O diretor de Política Monetária do Banco Central, Gabriel Galípolo, afirmou nesta terça-feira que existe “coesão” entre os membros do Comitê de Política Monetária (Copom). Na avaliação dele, a unidade nas avaliações vai ficar mais clara à medida que o tempo passar.
“Com o tempo, vai ficar cada vez mais claro que existe essa coesão, que é própria de quem está submetido aos mesmos dados o tempo todo, debatendo e em um ambiente de muita honestidade intelectual”, disse o diretor, em um webinar da Warren Investimentos.
Galípolo defendeu que o consenso é importante porque a chance de os nove membros do Copom errarem é menor do que de um diretor errar sozinho. Mesmo assim, disse considerar importante que cada um dos membros vote de forma coerente com o que acredita, e que o consenso “não vire um escudo” para evitar críticas.

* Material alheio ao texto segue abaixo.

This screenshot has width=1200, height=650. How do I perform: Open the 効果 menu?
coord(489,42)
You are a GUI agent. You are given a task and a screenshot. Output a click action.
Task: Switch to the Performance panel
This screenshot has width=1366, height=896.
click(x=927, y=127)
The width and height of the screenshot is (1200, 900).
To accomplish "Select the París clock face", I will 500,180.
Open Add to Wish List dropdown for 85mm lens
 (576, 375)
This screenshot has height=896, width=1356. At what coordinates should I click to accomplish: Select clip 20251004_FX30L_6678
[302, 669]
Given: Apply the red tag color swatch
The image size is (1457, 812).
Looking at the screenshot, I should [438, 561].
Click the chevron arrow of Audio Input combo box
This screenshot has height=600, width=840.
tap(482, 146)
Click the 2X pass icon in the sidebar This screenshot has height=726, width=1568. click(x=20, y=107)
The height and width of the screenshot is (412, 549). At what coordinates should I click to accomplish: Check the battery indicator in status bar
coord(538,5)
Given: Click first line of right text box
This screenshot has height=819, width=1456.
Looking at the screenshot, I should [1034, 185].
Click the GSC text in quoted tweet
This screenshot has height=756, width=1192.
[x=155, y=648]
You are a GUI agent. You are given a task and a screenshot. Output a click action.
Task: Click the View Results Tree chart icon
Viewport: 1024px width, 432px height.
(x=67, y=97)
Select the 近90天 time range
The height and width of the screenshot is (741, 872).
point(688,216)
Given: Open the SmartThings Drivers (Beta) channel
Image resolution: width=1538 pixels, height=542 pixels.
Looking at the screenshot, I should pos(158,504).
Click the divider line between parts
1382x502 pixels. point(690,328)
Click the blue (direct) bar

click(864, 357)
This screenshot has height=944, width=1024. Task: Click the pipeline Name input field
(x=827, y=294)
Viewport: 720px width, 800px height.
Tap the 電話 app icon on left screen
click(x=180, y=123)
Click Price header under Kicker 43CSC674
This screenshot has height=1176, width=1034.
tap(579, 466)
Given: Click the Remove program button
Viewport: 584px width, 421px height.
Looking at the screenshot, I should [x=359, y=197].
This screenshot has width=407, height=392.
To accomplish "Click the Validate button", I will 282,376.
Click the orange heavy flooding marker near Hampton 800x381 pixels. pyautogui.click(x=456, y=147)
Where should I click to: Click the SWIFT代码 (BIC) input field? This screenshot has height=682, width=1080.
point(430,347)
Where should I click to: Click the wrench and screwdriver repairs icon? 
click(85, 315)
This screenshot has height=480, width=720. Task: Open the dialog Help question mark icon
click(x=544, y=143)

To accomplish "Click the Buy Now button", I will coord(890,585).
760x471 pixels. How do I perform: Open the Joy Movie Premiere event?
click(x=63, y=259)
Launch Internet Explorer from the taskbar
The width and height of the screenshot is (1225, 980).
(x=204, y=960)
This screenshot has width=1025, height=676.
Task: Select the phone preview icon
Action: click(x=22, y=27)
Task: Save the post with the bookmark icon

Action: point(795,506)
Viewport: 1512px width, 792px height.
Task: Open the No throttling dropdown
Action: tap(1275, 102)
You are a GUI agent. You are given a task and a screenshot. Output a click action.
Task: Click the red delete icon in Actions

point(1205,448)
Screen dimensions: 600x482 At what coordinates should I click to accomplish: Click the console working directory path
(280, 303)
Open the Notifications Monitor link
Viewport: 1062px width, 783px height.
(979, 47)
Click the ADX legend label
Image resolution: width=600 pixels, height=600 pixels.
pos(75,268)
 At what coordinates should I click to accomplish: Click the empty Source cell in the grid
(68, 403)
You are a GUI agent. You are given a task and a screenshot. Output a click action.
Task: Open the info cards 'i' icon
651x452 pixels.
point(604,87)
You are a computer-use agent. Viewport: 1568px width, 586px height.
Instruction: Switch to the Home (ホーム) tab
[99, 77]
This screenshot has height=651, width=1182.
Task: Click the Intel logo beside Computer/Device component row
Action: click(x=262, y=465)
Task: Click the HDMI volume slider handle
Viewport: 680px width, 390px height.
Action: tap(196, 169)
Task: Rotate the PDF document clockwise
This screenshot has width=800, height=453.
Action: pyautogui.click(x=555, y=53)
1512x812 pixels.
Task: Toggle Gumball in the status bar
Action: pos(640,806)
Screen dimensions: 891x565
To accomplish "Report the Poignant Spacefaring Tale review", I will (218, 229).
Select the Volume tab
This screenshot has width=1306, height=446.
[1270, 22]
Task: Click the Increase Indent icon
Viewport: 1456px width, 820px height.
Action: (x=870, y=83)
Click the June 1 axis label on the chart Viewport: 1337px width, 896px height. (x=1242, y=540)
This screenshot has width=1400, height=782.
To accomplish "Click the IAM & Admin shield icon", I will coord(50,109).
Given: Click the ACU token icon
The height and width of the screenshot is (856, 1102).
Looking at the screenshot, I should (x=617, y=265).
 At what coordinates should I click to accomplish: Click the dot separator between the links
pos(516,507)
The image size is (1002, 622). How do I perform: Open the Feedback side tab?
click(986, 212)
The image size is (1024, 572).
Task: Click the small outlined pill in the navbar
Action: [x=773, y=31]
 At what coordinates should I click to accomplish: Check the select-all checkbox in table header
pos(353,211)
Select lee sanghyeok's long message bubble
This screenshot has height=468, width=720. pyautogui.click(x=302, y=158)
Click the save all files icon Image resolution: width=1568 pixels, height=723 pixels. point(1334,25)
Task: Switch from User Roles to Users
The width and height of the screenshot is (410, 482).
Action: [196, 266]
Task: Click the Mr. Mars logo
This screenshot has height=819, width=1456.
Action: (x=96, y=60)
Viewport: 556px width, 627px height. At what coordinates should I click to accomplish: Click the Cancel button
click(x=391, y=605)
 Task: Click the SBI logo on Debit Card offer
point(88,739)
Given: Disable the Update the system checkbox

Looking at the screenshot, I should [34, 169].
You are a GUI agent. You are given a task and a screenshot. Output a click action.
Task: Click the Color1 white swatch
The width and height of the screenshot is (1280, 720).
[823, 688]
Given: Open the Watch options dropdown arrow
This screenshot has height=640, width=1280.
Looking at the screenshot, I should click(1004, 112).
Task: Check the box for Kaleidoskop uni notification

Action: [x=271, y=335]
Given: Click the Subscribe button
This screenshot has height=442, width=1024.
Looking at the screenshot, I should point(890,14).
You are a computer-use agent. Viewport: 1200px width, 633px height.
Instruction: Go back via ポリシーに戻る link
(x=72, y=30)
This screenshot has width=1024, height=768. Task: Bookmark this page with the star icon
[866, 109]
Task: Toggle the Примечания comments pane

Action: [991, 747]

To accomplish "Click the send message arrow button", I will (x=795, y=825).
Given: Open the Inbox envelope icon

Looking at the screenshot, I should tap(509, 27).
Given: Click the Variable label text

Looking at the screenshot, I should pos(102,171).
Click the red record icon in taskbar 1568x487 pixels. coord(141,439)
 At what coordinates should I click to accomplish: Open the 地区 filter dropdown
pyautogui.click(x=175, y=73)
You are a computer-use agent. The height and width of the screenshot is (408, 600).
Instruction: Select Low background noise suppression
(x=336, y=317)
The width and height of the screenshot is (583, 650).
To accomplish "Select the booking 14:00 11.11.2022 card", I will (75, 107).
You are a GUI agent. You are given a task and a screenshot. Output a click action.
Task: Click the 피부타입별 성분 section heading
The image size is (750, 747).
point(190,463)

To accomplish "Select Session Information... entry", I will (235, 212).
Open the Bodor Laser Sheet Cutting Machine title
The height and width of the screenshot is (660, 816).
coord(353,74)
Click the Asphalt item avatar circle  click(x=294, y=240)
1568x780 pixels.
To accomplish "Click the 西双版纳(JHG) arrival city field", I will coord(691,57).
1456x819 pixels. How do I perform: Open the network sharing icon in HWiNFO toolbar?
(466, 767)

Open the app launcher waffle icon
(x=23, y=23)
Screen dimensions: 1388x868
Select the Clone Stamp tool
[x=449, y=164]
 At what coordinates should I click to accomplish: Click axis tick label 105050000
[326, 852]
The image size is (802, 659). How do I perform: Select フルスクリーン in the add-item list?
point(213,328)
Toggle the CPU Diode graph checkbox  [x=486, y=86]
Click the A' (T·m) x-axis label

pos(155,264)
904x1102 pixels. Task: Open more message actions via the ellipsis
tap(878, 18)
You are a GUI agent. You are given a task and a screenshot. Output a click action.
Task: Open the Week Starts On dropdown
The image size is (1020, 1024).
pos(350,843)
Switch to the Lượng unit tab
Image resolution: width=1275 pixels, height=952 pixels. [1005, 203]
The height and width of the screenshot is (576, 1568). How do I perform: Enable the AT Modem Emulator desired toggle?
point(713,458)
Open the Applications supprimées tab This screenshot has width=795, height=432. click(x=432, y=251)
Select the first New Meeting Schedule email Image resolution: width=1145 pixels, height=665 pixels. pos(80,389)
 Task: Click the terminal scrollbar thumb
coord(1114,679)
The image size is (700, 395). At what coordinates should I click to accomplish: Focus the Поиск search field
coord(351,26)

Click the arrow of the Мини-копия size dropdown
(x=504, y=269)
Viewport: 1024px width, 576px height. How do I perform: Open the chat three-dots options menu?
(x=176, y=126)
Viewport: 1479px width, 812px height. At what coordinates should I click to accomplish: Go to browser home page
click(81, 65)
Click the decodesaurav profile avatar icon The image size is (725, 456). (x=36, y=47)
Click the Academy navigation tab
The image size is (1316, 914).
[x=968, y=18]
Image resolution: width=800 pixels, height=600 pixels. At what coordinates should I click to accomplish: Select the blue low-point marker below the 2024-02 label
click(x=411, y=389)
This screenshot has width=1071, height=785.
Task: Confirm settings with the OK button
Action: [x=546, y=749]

“Quando eu entrar numa reunião do Copom pensando que vou fazer isso ou aquilo com receio de tomar críticas de A ou de B, eu vou começar a empilhar decisões equivocadas e vou ter muita dificuldade”, disse Galípolo. “Ser criticado ou não ser criticado não é uma opção, a gente não controla isso. A única coisa que a gente controla é ter a coerência para poder ter paz de espírito e fazer aquilo que a gente realmente acredita.”
O diretor acrescentou que as reuniões do Copom se dão em ambiente tranquilo e que isso foi verdade mesmo no encontro de maio, quando houve uma divisão dos membros. Ele lembrou que a divergência entre um corte de 0,5 ou 0,25 ponto porcentual ocorreu no intervalo de confiança dos modelos.
Galípolo ainda acrescentou que, embora tivesse votado por um corte de 0,5 ponto porcentual na Selic em maio, defendeu os méritos dos diretores que votaram por um corte menor, de 0,25 ponto. Também fez um elogio à equipe técnica do BC e ao diretor de Política Econômica, Diogo Guillen, dizendo que os dados compilados por eles dão “muita segurança” na hora de definir os juros.
Estudo sobre hiato de câmbio
O diretor de Política Monetária do Banco Central disse também que o próximo Relatório Trimestral de Inflação (RTI) trará um estudo sobre o hiato de câmbio. O documento será divulgado nesta quinta-feira, 27.
“Vocês vão gostar bastante, elogiei privadamente a equipe do Diogo Guillen, diretor de Política Econômica e o próprio Diogo”, disse Galípolo.
Indagado sobre o impacto do carry trade na taxa de câmbio, Galípolo se limitou a repetir que esse fator não tem relação mecânica com a política monetária.
“Nós não temos uma meta de diferencial de juros, não temos uma meta de câmbio”, afirmou o diretor. “Eu acho que é muito cedo para a gente fazer qualquer tipo de sinalização e reafirmo a ausência de qualquer tipo de relação mecânica, seja da taxa de juros internacional ou da taxa de câmbio, com a nossa taxa de juros.”
Ele reconheceu, no entanto, que juros mais altos por mais tempo nos Estados Unidos, somados a um esforço do Tesouro norte-americano para rolar a dívida e à atração de investimentos pelas bolsas americanas, costuma ser mais adverso para países emergentes.